ES Cluster on ZFS with PCIe3.0 SSD/SATA SSD

(Peter) #1


Just wondering if anyone has configured ES on a ZFS Pool of PCIe x3.0 SSDs and SATA3 SSDs yet and if how they found performance?

If so did you do anything special with the PCIe SSD and the L2ARC?


(Jörg Prante) #2

Are you running Linux?

(Horst Birne) #3

I cant say anything about PCI SSDs, but we use a RAID 5 of SATA-SSDs and switched from BTRFS to ZFS about 1 year ago.

The performance is much better with ZFS now and it runs very smoothly, with no problems since the migration.

Luckily our server have plenty of RAM, so we didnt configured L2ARC, as the ARC and the speed of the SSDs are more than enough for ES (ES is rather CPU , than disk bound)

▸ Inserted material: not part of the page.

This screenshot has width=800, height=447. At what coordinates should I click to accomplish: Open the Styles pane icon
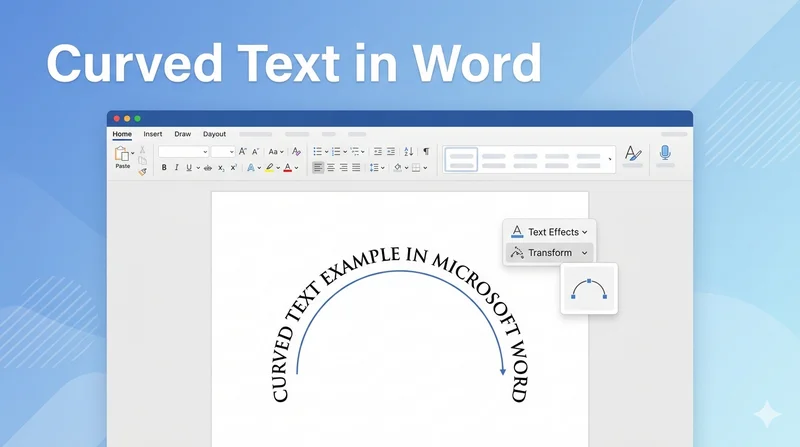point(631,153)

We also enable the built-in ZFS compression with the fast LZ4 compress algorithm - the CPU overhead is rather low and its saving a huge amount of disk space.

(Peter) #4

Yep, my test box is running Debian 8

(Peter) #5

Good to know, I figured this could be a useful way to get the 'Hot ' (all SSD) cluster and 'Warm' (all HDD) a nice speed boost with little cost, even if I added 2x SSDs to the 'Warm' as L2ARC+LZ4 and left the 'Hot' as just standard without compression?

(Jörg Prante) #6

While ZFS is surely an advanced file system, if you want performance with SSD, I recommend XFS and hardware RAID. HW RAID controller are much faster than ZFS pools.

(Peter) #7

If budget is a serious constraint where nice array controllers, enterprise level disks etc aren't achievable would you say that ZFS would be a better use of disk resource than just going Ext3?

(Sean Johnson) #8

I'm just working on preliminary setup and config, but so far putting Elasticsearch on ZFS has been as performant as XFS on CentOS 7 systems. Personally, I find the other features of ZFS to be the benefits that push me over to using ZFS on all but the OS disk.

Now, there is currently one HUGE caveat to this. If you are going to put Elasticsearch on ZFS using the current ZoL release (, MAKE SURE you create the ZFS filesystem with the xattr=sa option. Without this, there's a very good chance that the ZFS filesystem will not correctly free up deleted blocks.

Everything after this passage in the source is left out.